This chowder brings the creamy goodness of sweet corn and hearty potatoes, with crispy bacon and a pinch of smoked paprika to elevate it into full-on comfort food bliss. The crockpot does the work — you just show up hungry.
4 slices bacon, chopped
1 small onion, diced
3 cloves garlic, minced
4 cups potatoes, diced (Yukon Gold or russet)
3 cups corn (fresh, frozen, or canned & drained)
3 cups chicken or vegetable broth
1 cup half-and-half or whole milk
1 tsp thyme
½ tsp smoked paprika
Salt & pepper, to taste
Optional: chopped chives or shredded cheese for garnish
In a skillet, cook bacon until crispy. Remove and set aside, leaving about 1 tbsp of bacon fat in the pan.

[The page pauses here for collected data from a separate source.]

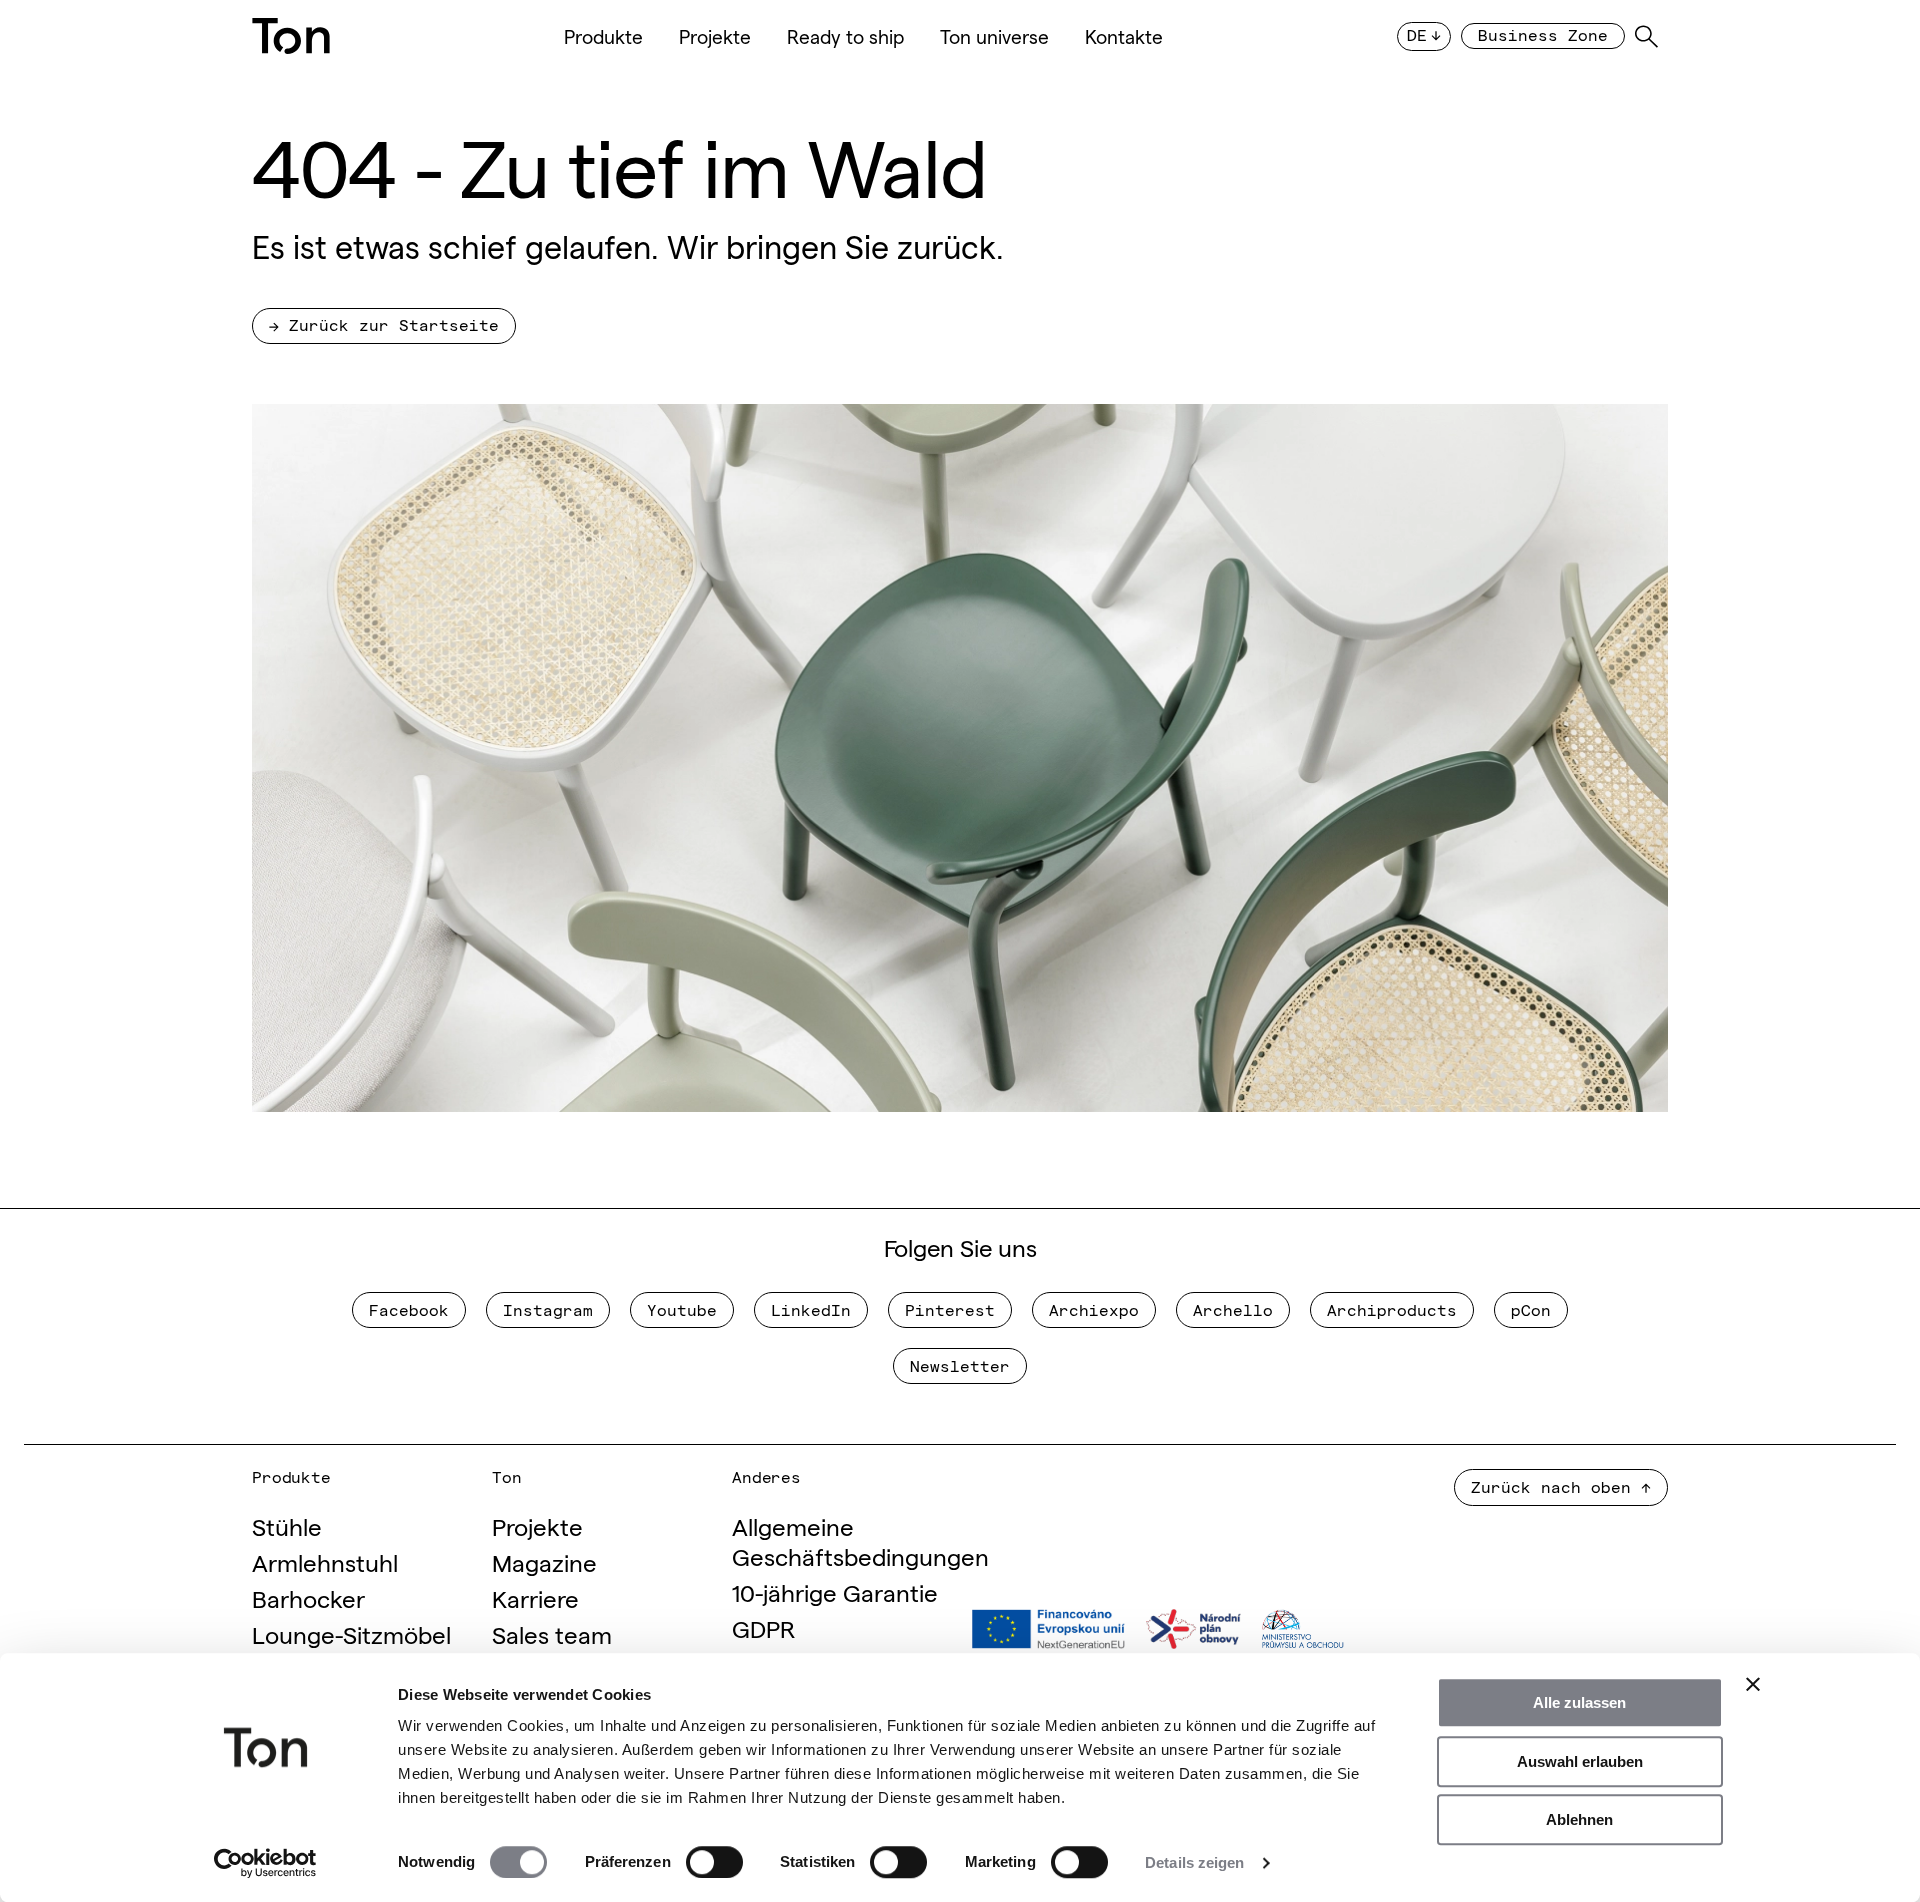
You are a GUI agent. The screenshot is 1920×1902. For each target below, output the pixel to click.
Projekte (715, 36)
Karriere (535, 1597)
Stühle (287, 1525)
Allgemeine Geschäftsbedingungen (860, 1540)
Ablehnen (1579, 1819)
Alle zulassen (1579, 1702)
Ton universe (994, 36)
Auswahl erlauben (1580, 1761)
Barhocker (308, 1597)
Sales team (552, 1633)
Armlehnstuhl (325, 1561)
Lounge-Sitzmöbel (351, 1633)
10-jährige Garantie (835, 1591)
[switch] (714, 1862)
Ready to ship (845, 36)
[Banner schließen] (1753, 1684)
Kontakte (1124, 36)
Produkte (603, 36)
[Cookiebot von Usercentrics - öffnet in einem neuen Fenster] (265, 1863)
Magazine (544, 1561)
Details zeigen (1194, 1862)
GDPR (763, 1627)
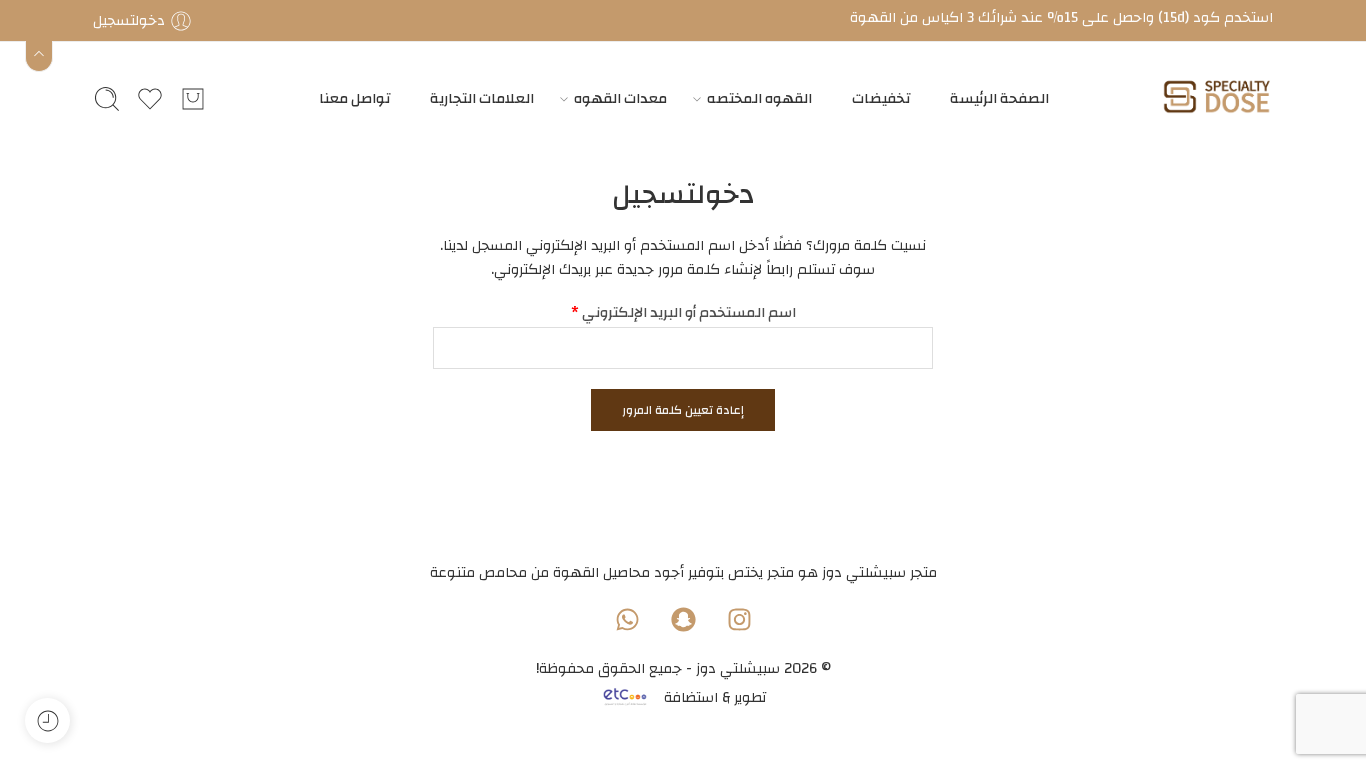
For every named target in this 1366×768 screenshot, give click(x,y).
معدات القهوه (620, 98)
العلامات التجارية (482, 98)
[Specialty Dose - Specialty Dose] (1216, 98)
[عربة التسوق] (193, 99)
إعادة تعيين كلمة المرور (683, 410)
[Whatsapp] (627, 619)
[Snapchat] (683, 619)
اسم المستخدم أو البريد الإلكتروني (683, 312)
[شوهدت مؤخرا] (47, 720)
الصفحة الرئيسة (999, 98)
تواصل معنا (354, 98)
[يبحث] (107, 99)
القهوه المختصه (759, 98)
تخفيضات (881, 98)
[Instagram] (739, 619)
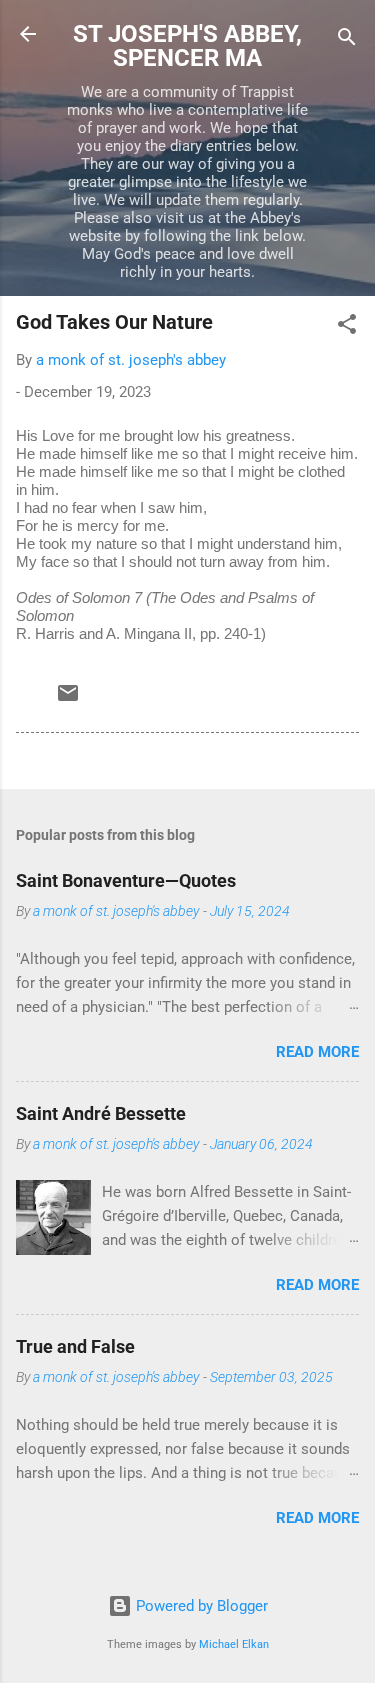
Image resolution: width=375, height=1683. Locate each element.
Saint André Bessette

Sauté onion and garlic in the bacon fat until soft.
Transfer to the crockpot along with potatoes, corn, broth, thyme, paprika, salt, and pepper.
Cover and cook on LOW for 6–7 hours or HIGH for 3–4 hours, until potatoes are fork-tender.
Stir in half-and-half and let warm through for 15–20 minutes.
Blend part of the soup for a creamier texture, if desired.
Serve topped with crispy bacon and your favorite garnishes.